▶ Aim of the exercise
Edit everything from "3.2 In consideration" down to "and recording fees." in the loan modification text, putting "Mortgagor" wherever "Borrower" appears.

3.2 In consideration of the Lender’s acceptance of the terms of this Modification Agreement
with Borrower, upon execution hereof, the Borrower shall remit to the Lender a modification fee
in the amount of Twenty-Five
Thousand ($25,000.00) Dollars. Borrower shall further pay all other
fees, expenses, and charges of Lender with respect to this Modification Agreement, including
without limitation Lender’s legal fees, title search and insurance, and recording fees.
3.3 The Borrower and the Guarantor shall execute and deliver such other documents as may be
required by Lender in order to perfect and preserve the lien priority of Lender with respect to
the terms hereof.
4. Representations.

▶ Screen-element location records
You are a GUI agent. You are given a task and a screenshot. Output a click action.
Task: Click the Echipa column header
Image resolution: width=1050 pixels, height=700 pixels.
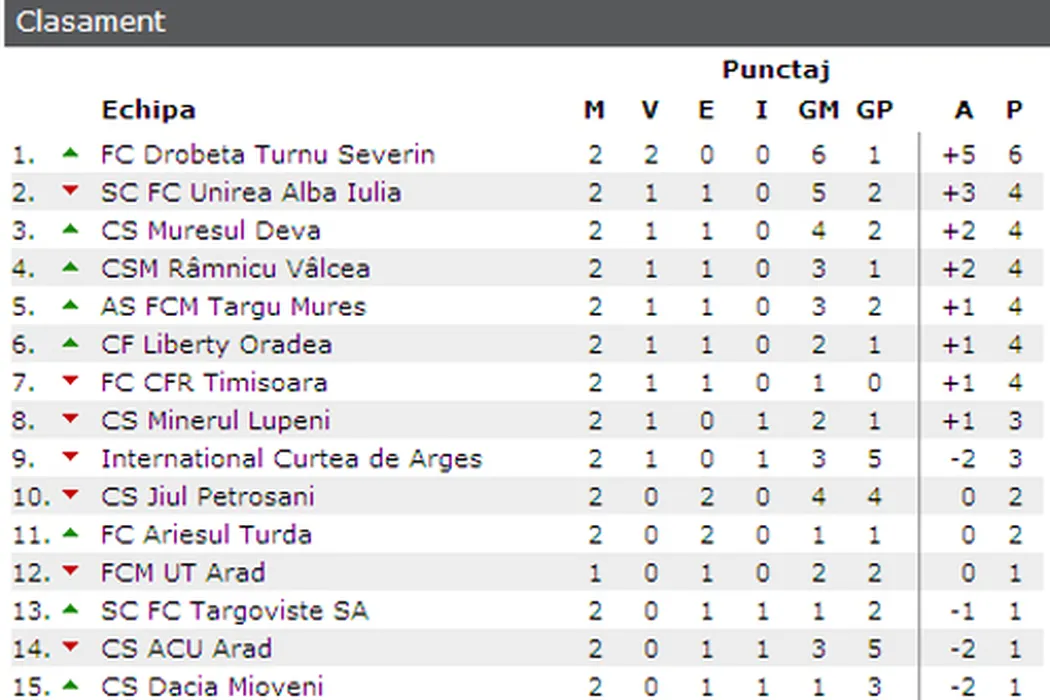148,110
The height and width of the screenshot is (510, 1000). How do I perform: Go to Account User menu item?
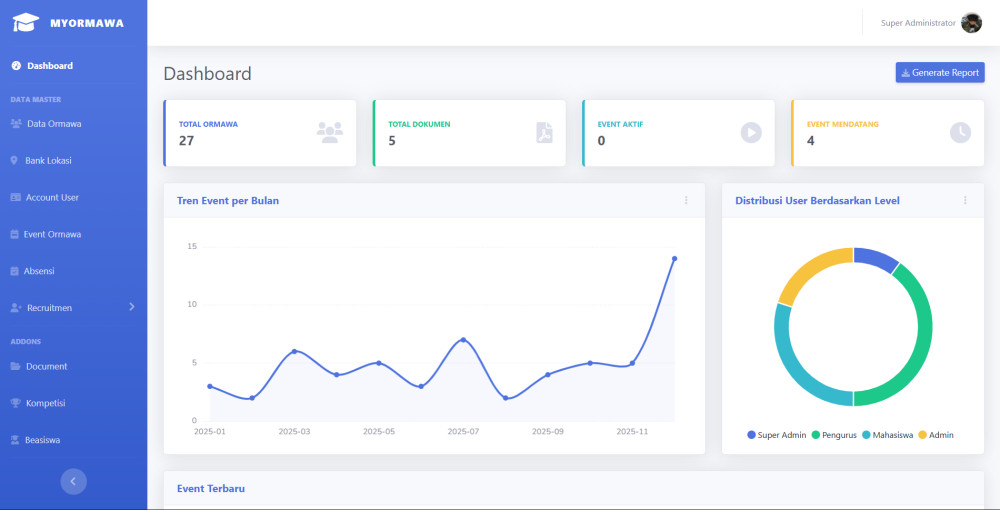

▶ Solved problem
3.2 In consideration of the Lender’s acceptance of the terms of this Modification Agreement
with Mortgagor, upon execution hereof, the Mortgagor shall remit to the Lender a modification fee
in the amount of Twenty-Five
Thousand ($25,000.00) Dollars. Mortgagor shall further pay all other
fees, expenses, and charges of Lender with respect to this Modification Agreement, including
without limitation Lender’s legal fees, title search and insurance, and recording fees.